• CELKO (9/9/2012)


    The correct terms are "preserved table " and "unpreserved table" and your design is wrong. You have no keys, we do not use BIT flags in SQL, you believe in a magical "id" that changes from table to table, becoming a professor, a squid, a class, an automobile, etc. That is Kabahlah magice and nto RDBMS.

    You had only one professor, no key, a name that violates USPS standards and an assembly language bit flag. IDENTITY properties? And no DRI because of the bad non-schema.
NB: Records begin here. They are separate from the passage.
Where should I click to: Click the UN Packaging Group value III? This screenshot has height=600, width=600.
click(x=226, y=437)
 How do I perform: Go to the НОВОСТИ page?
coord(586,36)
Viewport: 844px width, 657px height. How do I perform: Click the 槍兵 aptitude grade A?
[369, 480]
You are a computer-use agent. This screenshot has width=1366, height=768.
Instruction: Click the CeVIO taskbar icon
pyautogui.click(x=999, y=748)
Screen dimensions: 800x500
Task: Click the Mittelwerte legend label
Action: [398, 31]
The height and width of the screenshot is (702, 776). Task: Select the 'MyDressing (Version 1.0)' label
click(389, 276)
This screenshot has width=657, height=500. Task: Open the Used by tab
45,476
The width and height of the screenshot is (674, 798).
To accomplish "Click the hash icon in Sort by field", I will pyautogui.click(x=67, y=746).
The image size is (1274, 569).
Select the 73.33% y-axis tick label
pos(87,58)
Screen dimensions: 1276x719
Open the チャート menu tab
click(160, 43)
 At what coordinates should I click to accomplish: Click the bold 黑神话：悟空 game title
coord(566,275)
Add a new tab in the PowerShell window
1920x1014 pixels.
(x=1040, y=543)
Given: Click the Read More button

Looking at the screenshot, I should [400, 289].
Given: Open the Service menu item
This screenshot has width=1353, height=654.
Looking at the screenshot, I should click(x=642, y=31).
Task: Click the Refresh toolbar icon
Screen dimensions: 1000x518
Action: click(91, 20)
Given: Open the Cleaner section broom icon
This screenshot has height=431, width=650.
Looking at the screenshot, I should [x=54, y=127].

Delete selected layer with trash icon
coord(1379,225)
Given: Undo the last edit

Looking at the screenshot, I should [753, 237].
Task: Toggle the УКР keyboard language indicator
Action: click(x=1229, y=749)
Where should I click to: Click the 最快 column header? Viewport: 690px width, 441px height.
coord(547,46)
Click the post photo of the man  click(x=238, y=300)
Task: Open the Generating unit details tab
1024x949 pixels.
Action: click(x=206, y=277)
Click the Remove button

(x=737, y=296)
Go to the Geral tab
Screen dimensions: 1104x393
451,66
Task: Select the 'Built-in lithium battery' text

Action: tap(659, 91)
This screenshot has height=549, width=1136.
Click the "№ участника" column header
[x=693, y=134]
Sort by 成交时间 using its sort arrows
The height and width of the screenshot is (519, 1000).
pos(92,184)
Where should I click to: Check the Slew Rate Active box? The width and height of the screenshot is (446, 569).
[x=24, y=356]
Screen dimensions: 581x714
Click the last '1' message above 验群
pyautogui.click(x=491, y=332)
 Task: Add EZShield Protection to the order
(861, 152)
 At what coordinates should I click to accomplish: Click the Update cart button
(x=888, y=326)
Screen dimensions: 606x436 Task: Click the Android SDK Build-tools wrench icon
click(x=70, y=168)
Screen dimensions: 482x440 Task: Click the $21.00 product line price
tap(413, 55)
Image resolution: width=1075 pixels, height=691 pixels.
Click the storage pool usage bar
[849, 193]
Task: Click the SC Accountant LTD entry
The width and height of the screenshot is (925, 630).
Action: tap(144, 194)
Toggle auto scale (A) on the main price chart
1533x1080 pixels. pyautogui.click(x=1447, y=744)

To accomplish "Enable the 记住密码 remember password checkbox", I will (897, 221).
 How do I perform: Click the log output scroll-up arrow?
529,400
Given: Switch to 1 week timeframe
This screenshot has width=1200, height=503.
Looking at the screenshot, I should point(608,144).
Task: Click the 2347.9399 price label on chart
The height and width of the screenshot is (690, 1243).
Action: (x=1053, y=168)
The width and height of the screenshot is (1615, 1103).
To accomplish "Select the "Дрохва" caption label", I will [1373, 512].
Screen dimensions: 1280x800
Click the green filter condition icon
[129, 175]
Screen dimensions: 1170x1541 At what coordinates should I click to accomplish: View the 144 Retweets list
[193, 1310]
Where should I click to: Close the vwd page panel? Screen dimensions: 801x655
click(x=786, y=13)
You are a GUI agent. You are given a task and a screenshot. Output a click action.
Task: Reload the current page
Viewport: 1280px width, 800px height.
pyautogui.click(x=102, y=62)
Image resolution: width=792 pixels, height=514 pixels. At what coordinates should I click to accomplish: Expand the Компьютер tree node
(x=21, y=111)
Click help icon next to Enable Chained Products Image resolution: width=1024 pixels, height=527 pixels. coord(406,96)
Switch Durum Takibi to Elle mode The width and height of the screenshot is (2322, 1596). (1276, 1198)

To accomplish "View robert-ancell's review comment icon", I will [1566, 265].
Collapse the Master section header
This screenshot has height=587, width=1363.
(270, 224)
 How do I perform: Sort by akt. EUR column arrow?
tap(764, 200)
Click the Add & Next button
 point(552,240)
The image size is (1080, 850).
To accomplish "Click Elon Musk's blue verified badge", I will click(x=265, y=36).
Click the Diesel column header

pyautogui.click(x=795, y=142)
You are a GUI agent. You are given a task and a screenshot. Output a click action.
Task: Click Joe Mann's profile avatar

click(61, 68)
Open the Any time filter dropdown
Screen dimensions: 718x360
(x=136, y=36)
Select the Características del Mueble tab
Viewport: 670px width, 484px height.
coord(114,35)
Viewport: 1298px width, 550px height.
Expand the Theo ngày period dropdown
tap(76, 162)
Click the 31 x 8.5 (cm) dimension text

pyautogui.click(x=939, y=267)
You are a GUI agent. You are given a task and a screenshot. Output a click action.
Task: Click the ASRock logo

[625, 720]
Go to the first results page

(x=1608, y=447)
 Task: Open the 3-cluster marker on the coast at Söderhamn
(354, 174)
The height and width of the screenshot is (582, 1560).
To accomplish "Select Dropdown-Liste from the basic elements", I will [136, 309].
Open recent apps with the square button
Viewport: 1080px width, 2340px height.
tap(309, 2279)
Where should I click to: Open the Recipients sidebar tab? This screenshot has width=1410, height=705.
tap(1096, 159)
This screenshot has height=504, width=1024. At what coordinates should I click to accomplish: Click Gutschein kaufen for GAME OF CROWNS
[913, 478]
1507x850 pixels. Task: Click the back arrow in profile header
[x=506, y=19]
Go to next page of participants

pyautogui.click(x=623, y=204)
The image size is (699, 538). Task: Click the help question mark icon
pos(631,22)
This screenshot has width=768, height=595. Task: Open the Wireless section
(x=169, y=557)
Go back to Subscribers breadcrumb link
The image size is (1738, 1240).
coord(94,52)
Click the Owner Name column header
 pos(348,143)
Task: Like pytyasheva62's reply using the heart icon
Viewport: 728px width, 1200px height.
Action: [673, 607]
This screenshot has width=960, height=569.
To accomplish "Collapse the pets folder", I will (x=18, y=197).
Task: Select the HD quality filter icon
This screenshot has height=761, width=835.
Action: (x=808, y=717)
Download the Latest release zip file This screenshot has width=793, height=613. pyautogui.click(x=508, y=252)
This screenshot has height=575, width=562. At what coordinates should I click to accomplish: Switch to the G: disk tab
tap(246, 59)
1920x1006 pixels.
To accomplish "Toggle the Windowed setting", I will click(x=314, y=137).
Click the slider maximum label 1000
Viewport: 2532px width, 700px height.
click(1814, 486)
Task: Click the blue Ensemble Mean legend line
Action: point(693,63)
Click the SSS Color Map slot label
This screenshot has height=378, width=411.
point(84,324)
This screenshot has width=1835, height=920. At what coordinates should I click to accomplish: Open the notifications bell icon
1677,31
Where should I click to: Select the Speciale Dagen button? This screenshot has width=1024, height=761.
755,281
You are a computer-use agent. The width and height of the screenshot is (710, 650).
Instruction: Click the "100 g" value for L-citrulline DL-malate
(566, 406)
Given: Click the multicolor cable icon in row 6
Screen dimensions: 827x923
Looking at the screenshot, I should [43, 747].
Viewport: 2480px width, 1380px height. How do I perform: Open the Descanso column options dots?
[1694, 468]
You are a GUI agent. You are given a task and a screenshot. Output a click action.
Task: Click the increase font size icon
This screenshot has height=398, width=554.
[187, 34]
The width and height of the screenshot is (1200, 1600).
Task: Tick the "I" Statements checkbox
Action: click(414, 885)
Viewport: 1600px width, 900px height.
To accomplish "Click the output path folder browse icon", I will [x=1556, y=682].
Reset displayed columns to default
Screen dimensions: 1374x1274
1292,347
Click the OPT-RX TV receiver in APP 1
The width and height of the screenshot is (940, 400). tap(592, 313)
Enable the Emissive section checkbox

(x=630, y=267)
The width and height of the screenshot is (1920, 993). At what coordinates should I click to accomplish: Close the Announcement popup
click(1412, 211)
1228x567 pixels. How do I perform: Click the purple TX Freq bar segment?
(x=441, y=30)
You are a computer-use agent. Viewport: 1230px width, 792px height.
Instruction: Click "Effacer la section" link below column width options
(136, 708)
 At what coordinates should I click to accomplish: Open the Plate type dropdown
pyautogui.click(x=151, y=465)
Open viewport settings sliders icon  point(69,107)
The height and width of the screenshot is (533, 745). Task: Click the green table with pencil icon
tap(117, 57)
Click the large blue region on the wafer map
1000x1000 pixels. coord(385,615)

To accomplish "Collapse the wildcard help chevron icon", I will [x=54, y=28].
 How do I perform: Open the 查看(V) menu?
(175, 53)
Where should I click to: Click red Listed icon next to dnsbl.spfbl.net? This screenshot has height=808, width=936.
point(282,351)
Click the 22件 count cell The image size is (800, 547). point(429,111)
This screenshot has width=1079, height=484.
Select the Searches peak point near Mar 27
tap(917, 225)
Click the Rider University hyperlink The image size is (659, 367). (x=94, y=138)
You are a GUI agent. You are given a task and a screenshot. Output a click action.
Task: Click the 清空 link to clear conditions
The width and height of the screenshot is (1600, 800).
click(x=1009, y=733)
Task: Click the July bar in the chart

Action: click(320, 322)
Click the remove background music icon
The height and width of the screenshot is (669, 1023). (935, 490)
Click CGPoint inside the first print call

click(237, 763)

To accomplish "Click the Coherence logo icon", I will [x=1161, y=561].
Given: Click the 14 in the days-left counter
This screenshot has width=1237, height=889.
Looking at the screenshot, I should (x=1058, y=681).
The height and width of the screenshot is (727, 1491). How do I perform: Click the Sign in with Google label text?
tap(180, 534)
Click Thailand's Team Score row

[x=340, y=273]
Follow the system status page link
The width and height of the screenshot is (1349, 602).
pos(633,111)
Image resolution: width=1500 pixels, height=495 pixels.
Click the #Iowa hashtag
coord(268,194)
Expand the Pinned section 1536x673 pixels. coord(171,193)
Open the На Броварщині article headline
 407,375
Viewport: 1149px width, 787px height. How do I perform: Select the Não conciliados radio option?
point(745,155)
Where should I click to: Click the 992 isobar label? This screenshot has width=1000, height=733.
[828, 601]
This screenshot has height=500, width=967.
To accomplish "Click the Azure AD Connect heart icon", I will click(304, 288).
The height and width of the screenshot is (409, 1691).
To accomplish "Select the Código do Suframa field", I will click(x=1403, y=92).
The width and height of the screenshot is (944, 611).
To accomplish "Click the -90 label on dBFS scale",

Yes, without keys and DRI, this is not RDBMS. You also do not understand temporal data.

    CREATE TABLE Professors

    (emp_id INTEGER NOT NULL PRIMARY KEY,

    professor_name VARCHAR(35) NOT NULL,

    tenure_date DATE);

    Your life will be easier if you learn to use row constructors:

    INSET INTO Professors

    VALUES (1, 'Dr Coke', '2011-01-01'),

    (2, 'Dr Sprite', '2011-01-01'),

    (3, 'Dr 7-up', '2011-01-01'),

    (4, 'Mr Pepper', NULL),

    (5, 'Mr Fanta', NULL);

    Notice the use of a NULL for non-tenured professors. This still stinks and we ought to have a status and date range. But let's skip that design flaw for now.

    CREATE TABLE Classes

    (course_nbr INTEGER NOT NULL

    REFERENCES Catalog,

    semester_name CHAR(7) NOT NULL

    REFERENCES Semesters,

    PRIMARY KEY (course_nbr, semester_name)

    emp_id INTEGER

    REFERENCES Professors);

    The common temporal idiom in SQL is a look up table for reporting periods. I prefer a name that can be sorted with ISO-8601 data:

    CREATE TABLE Semesters

    (semester_name CHAR(7) NOT NULL PRIMARY KEY

    CHECK (semester_name LIKEB '[12][0-9][0-9][0-9]-S[1-3]'),

    semester_start_date DATE NOT NULL,

    semester_end_date DATE NOT NULL,

    CHECK(semester_start_date < semester_end_date);

    You can get the class name from the catalog and not waste space and time on it. What you had was not normalized. Courses have numbers; look at a college catalog. The NULL is my favorite instructor “TBD” (I do adjunct teaching and that means work).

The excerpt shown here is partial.